Minggu, 5 Oktober 2025

Perang Israel-Gaza: Harga perdamaian bagi Israel dan Palestina

Dengan puluhan ribu orang sudah menjadi korban perang antara Israel dan Palestina, banyak pula yang menyuarakan perdamaian sebagai…

BBC Indonesia
Perang Israel-Gaza: Harga perdamaian bagi Israel dan Palestina 

Satu hal yang konstan dalam karir politik Netanyahu yang panjang adalah penolakannya terhadap negara Palestina merdeka yang berusaha dan gagal diproduksi oleh Oslo.

Kemenangan total dan penyerahan tanpa syarat dari siapa pun yang masih hidup dari Hamas tetap menjadi tujuan Israel. Netanyahu percaya memusnahkan Hamas adalah satu-satunya cara untuk menyelamatkan para sandera.

Beberapa jam sebelum Biden mengatakan pemboman Israel tidak pandang bulu, Netanyahu menyiarkan pidatonya.

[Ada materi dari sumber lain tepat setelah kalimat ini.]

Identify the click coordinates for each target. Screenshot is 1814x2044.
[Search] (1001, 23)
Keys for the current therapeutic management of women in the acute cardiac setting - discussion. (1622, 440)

"Saya tidak akan membiarkan Israel mengulangi kesalahan Oslo," katanya. "Setelah pengorbanan besar warga sipil dan tentara kami, saya tidak akan mengizinkan mereka masuk ke Gaza.

“Mereka yang mengajarkan terorisme, mendukung terorisme dan membiayai terorisme. Gaza tidak akan menjadi Hamastan ataupun Fatahstan."

Fatahstan adalah istilah yang menghina Otoritas Palestina, saingan Hamas, yang mengakui Israel dan bekerja sama dengan Israel dalam hal keamanan.

Politik dalam negeri Israel juga termasuk dalam perhitungan Netanyahu. Jajak pendapat menunjukkan banyak orang Israel menyalahkan Netanyahu atas kegagalan intelijen dan keamanan yang memungkinkan Hamas masuk Israel dengan serangan besar.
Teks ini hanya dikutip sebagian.